La propagation du coronavirus entraîne avec elle des problématiques qui dépassent l’enjeu sanitaire. Alors qu’un quatrième malade a officiellement été diagnostiqué en France, les témoignages se multiplient sur les réseaux sociaux pour dénoncer la hausse des discriminations anti-asiatiques depuis l’apparition de l’épidémie.
L’inquiétude augmente au même rythme que le nombre d’individus infectés. Avec plus de 6 000 contaminations, dont une à Bordeaux et trois à Paris, le nouveau coronavirus installe un climat d’angoisse au sein d’une partie de la société française. « Les gens ont en mémoire le Syndrome respiratoire aigu sévère (Sras), également venu de Chine, qui avait fait plusieurs centaines de morts dans le monde en 2003 » explique la journaliste Linh-Lan Dao. Une perspective préoccupante qui sert de prétexte aux actes xénophobes. « Lorsque les gens ont peur ils mettent leur rationalité de côté et font des raccourcis » fustige celle qui a recensé de nombreux témoignages de victimes de discriminations.
Un hashtag pour dénoncer le racisme
Les exemples sont visibles partout. Dimanche, c’est le Courrier Picard qui a suscité une vague d’indignation après avoir titré « Alerte jaune » sur sa couverture. Sur les réseaux sociaux, les blagues à caractère raciste se mêlent aux attaques plus directes envers la communauté asiatique accusée de propager le virus. Une forme de racisme dénoncée sur Twitter depuis l’apparition du hashtag #JeNeSuisPasUnVirus, lancé par une jeune femme désirant rester anonyme. Avec elle, de nombreux internautes témoignent quotidiennement d’insultes et des clichés racistes dont ils sont victimes.

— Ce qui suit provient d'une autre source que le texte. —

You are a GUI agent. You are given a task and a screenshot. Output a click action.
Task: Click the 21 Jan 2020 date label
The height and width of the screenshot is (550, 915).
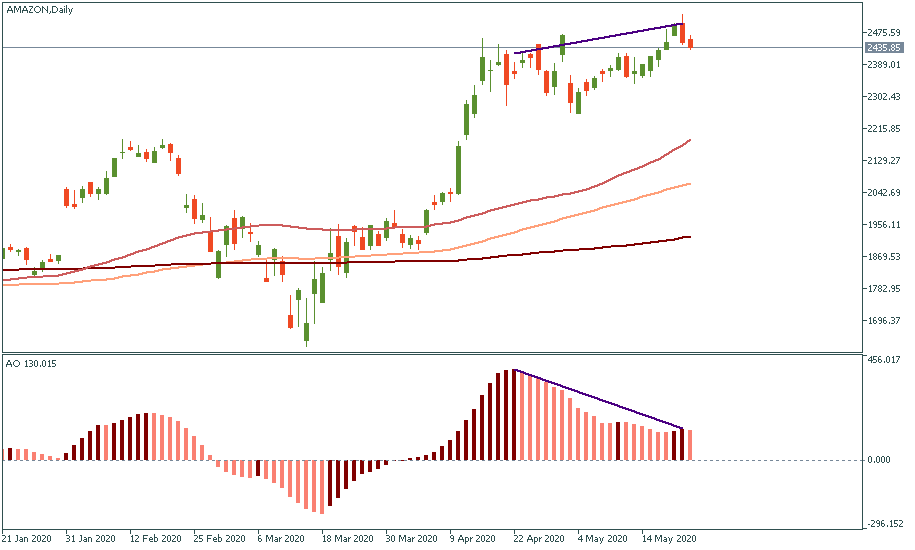click(x=28, y=538)
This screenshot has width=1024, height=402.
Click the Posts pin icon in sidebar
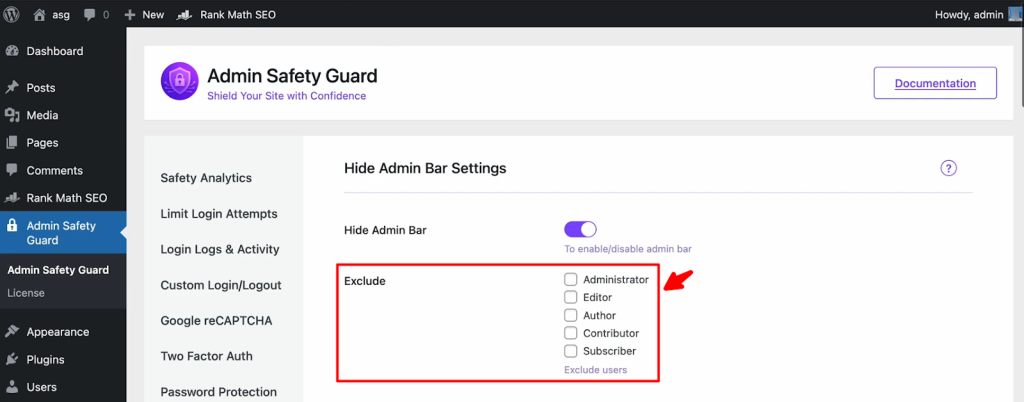tap(12, 88)
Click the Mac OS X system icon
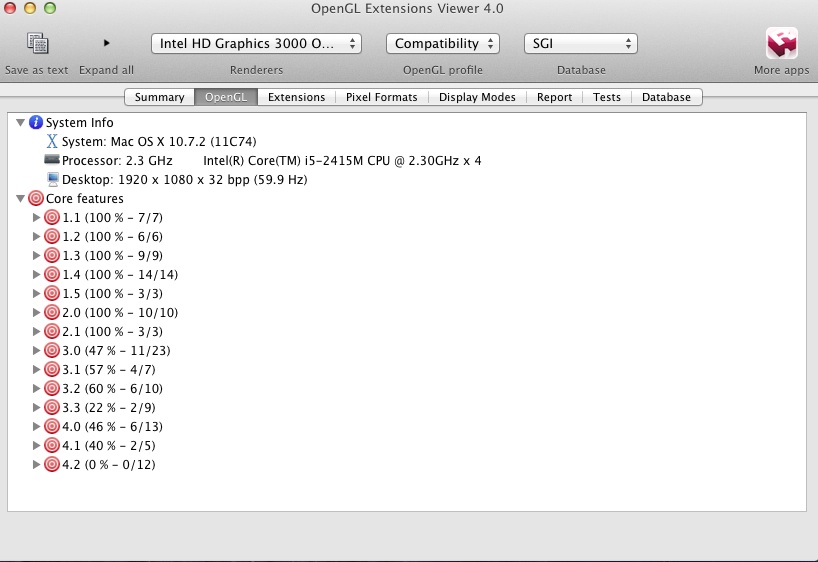This screenshot has height=562, width=818. pyautogui.click(x=52, y=141)
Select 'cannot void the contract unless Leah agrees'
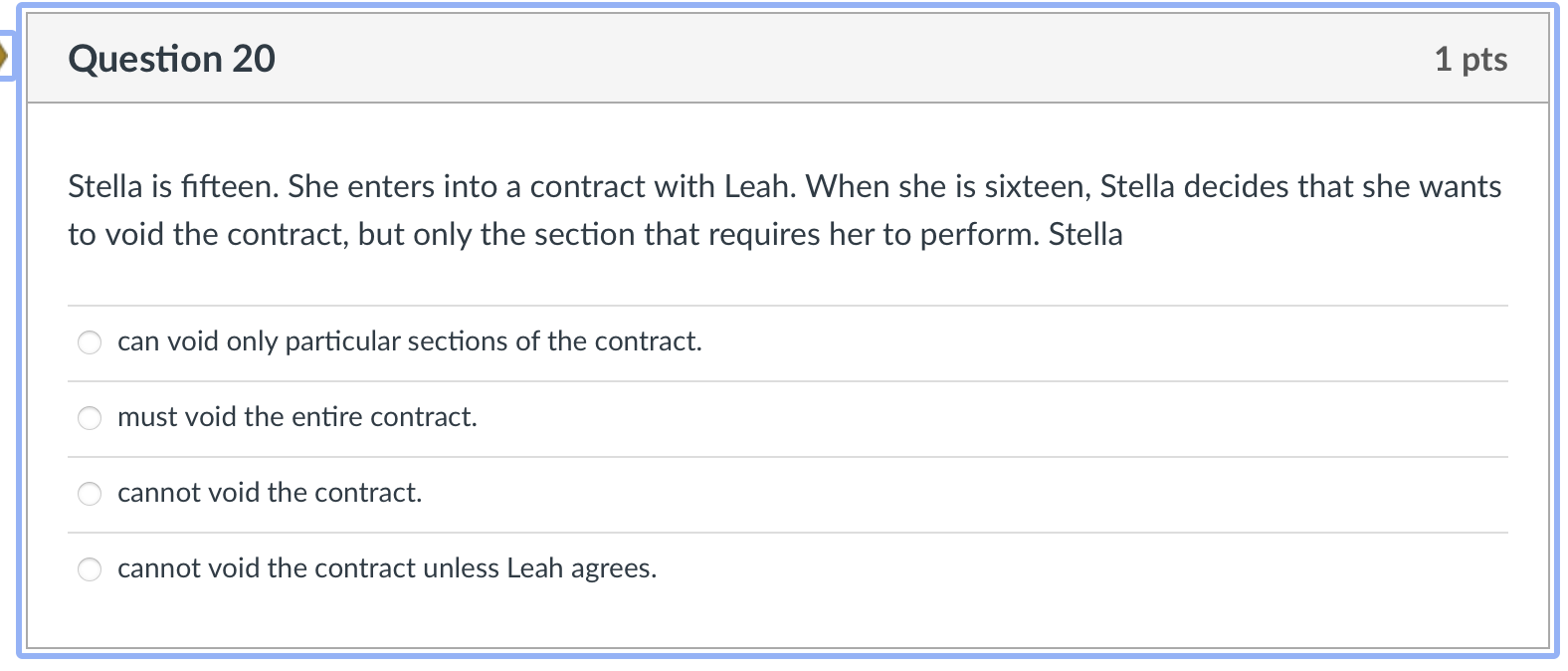The width and height of the screenshot is (1568, 671). click(x=90, y=568)
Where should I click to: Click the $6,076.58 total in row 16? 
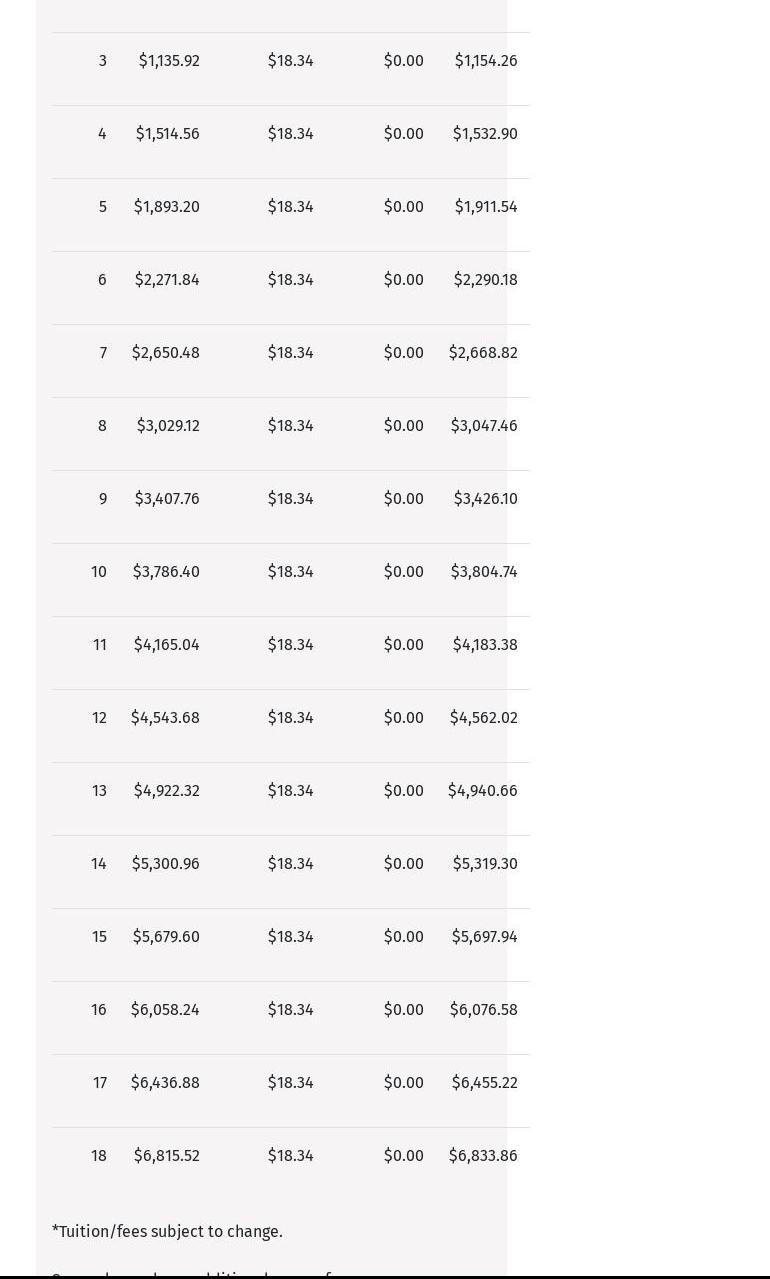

Aurély fait partie des utilisateurs du hashtag. Depuis l’apparition du virus, la jeune femme d’origine asiatique observe une « intensification des actes racistes ». Elle raconte : « Dans les transports en commun, les gens me dévisagent sans arrêt. Je finis même par devenir paranoïaque. Je n’ose plus tousser en public pour éviter les remarques et les regards ». L’étudiante de 19 ans a décidé de partager son expérience sur les réseaux sociaux pour attirer l’attention sur ces attitudes décomplexées. « Je n’arrive même plus à me sentir en sécurité partout où je vais, le regard des autres me pèse. Je ne suis pas un virus. Je suis un être humain » clame-t-elle. Sur Twitter, des centaines de jeunes ont également exprimé leur exaspération.
Les réseaux sociaux, outil de lutte pour la jeunesse
Pour l’heure, si les actes rapportés conduisent à « une véritable inquiétude », il serait pourtant « inapproprié de parler de banalisation des discriminations anti-asiatiques », tempère Simeng Wang, chercheuse au CNRS et auteure du livre Illusions et souffrances. Les migrants chinois à Paris. Originaire de la ville de Wuhan, où est apparu le virus, la sociologue qualifie les récents faits de « manifestations du racisme ordinaire ». Mais elle rappelle les précautions à adopter au moment de tirer des conclusions, du fait de la faible part de la population connectée sur Twitter. « Avant d’arriver à ce constat, il faudrait également s’intéresser à ce qu’il se passe hors ligne, dans l’espace public, puisqu’une grande part de la population d’origine asiatique ne partage pas son expérience ».
Contrairement aux primo-arrivants qui s’expriment peu et se retrouvent parfois isolés, « les descendants de migrants s’engagent dans les luttes contre les discriminations ethno-raciales avec détermination » observe Simeng Wang. « Ils sont de fait plus visibles car il ne compte plus tolérer ces dérives ». Pour elle, les discriminations subies ne sont donc pas nouvelles mais l’épisode actuel « confirme un changement générationnel de comportement face à ces agressions ». Le hashtag #JeNeSuisPasUnVirus s’inscrit donc dans un mouvement général mené par les jeunes français d’origines asiatiques. « Ils se sont emparés des outils numériques pour interpeller la société au sujet des inégalités au travail, à l’école et maintenant pour dénoncer le racisme public » assure la sociologue. Le soutien obtenu sur les réseaux sociaux prouve une chose : le racisme anti-asiatique n’est plus pris à la légère.